Kenya's Mutai had run the fastest 26.2 miles in history of the Marathon in April. On Sunday, he pulled away from Gebre Gebremariam, winning the race in 27 minutes, 19 seconds.
Gebremariam finished in 28:11. Boston Marathon runner-up Moses Mosop was third.
"I feel like I'm at home again," Mutai said, smiling a few minutes after crossing the finish line next to the Boston Common.
Kenya's Caroline Kilel, who also won the Boston Marathon in April, was the women's winner, capturing the race in 31:58 under cloudy skies with temperatures in the high 60s.
Mutai was in a pack of about seven elite runners until he pulled away with Gebremariam just after the 3-mile mark. He took over with a 4:18 fourth mile and followed that with a 4:16 fifth, easily outdistancing his competitors.
"I was comfortable, but I liked having someone to push with me before I felt comfortable running faster," Mutai said.
The final mile was like a Boston Marathon victory run, as he ran down Commonweath Avenue, located in the city's Back Bay section, with some of the 3,000-plus runners forming a pack on the opposite side of the street cheering him on. The race course was split as they turned around in the middle of Boston University's campus and returned downtown to the finish line.
"For me it was like a dream," Mutai said. "I feel like I'm at home. Boston is so different. I like it. I like the people in Boston."
The race started in front of the Boston Common, swung past a familiar tourists' landmark -- Cheers -- and out past Boston University before turning back.
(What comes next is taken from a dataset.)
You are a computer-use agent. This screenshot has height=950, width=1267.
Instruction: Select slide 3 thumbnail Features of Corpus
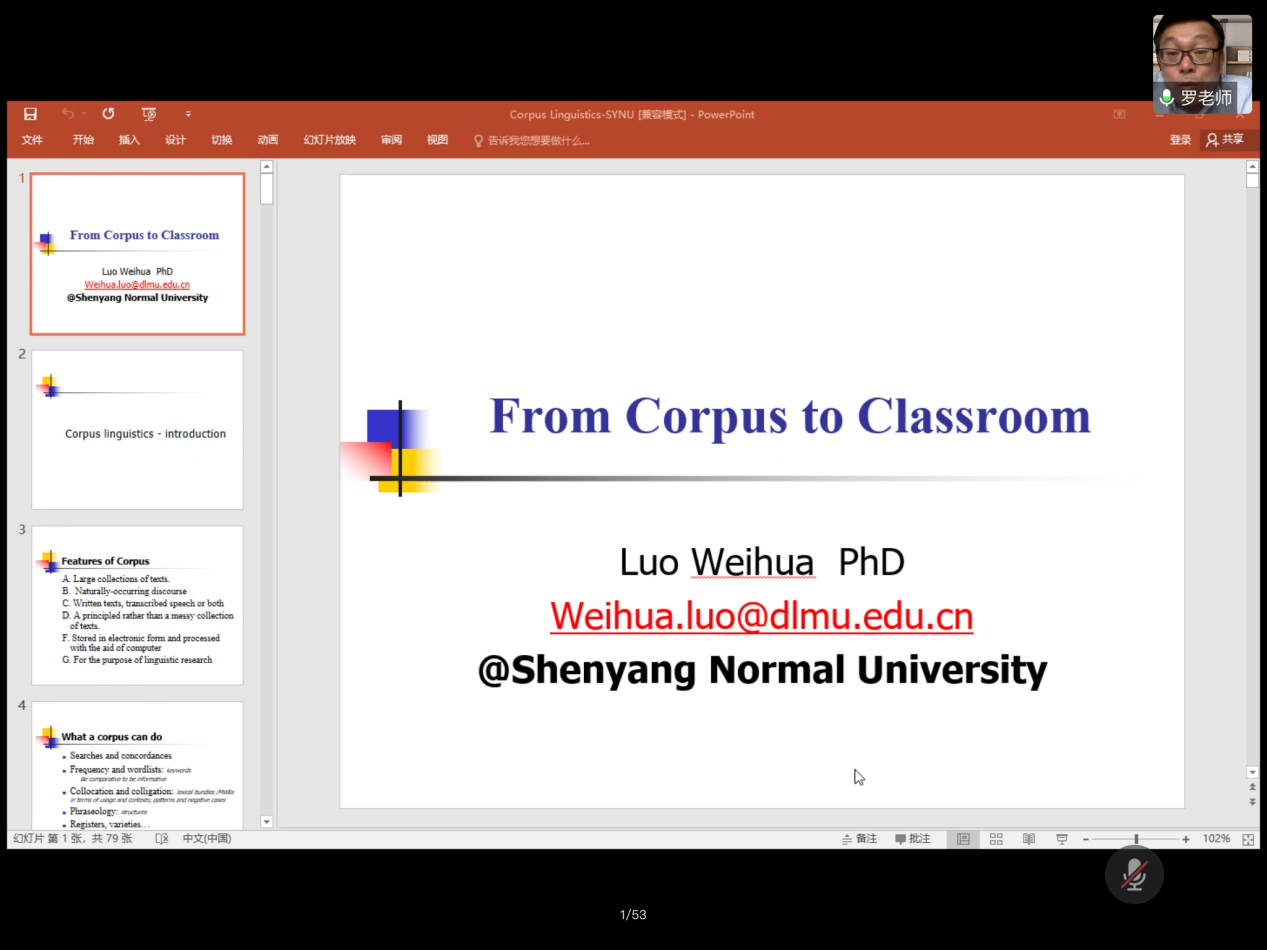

The start was at 8:00 am.
After winning the Boston Marathon in April, Mutai had a personal setback when one of his training partners -- Peter Cheros -- was killed in an automobile accident.
While most of the finishers talked about the humidity, which approached 95 percent, Mutai just smiled when he was asked if it bothered him.
"This is good for a 10K," he said. "Not at all. I enjoyed it."
After he crossed the finish line, he waited for Gebremariam and the two embraced.
Kilel edged Kim Smith, a New Zealander who lives in Providence, by 8 seconds in the women's race.
"I liked the course. She was very strong up until about 8K," Kilel said. "I started to push the last two kilometers."
Smith started to talk about the problems caused by the humidity, but then realized how well Mutai finished.
"It didn't seem fast. I think it was a fast course," she said. "It could have been if it wasn't such a humid day but, obviously, the guy that won was fast."